■ Data for this task
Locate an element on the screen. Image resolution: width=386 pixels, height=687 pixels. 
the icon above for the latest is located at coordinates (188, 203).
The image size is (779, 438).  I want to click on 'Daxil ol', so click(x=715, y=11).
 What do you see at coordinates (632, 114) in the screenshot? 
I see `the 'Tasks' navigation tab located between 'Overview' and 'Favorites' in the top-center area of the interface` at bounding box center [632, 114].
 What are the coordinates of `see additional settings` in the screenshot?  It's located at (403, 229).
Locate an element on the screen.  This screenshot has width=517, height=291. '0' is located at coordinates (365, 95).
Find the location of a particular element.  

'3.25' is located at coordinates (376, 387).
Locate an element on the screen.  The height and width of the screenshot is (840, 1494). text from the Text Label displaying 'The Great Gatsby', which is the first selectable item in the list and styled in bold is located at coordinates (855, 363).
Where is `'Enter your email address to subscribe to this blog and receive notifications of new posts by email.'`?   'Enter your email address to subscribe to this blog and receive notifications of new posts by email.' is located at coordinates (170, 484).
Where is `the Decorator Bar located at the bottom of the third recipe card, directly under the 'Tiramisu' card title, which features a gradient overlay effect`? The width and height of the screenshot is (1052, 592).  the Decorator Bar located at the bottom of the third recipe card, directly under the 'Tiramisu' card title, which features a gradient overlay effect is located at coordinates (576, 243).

■ What you are asked to do
Could you convert the records, from the line with "The image size" up to and including the last line of the records, into a Markdown table with a numbered Row column and a Line column, leaving out blank lines?

■ Solution to the exercise
| Row | Line |
|---|---|
| 1 | The image size is (779, 438).  I want to click on 'Daxil ol', so click(x=715, y=11). |
| 2 |  What do you see at coordinates (632, 114) in the screenshot?  |
| 3 | I see `the 'Tasks' navigation tab located between 'Overview' and 'Favorites' in the top-center area of the interface` at bounding box center [632, 114]. |
| 4 |  What are the coordinates of `see additional settings` in the screenshot?  It's located at (403, 229). |
| 5 | Locate an element on the screen.  This screenshot has width=517, height=291. '0' is located at coordinates (365, 95). |
| 6 | Find the location of a particular element.   |
| 7 | '3.25' is located at coordinates (376, 387). |
| 8 | Locate an element on the screen.  The height and width of the screenshot is (840, 1494). text from the Text Label displaying 'The Great Gatsby', which is the first selectable item in the list and styled in bold is located at coordinates (855, 363). |
| 9 | Where is `'Enter your email address to subscribe to this blog and receive notifications of new posts by email.'`?   'Enter your email address to subscribe to this blog and receive notifications of new posts by email.' is located at coordinates (170, 484). |
| 10 | Where is `the Decorator Bar located at the bottom of the third recipe card, directly under the 'Tiramisu' card title, which features a gradient overlay effect`? The width and height of the screenshot is (1052, 592).  the Decorator Bar located at the bottom of the third recipe card, directly under the 'Tiramisu' card title, which features a gradient overlay effect is located at coordinates (576, 243). |